__Exercise prompt__.
Each entry below has to be written out again without any change.

__Supplied data__.
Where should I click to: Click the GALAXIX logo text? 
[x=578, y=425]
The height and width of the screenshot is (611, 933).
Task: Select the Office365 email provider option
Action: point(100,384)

__Exercise answer__.
Where should I click to: Click the GALAXIX logo text? 
[x=578, y=425]
The height and width of the screenshot is (611, 933).
Task: Select the Office365 email provider option
Action: point(100,384)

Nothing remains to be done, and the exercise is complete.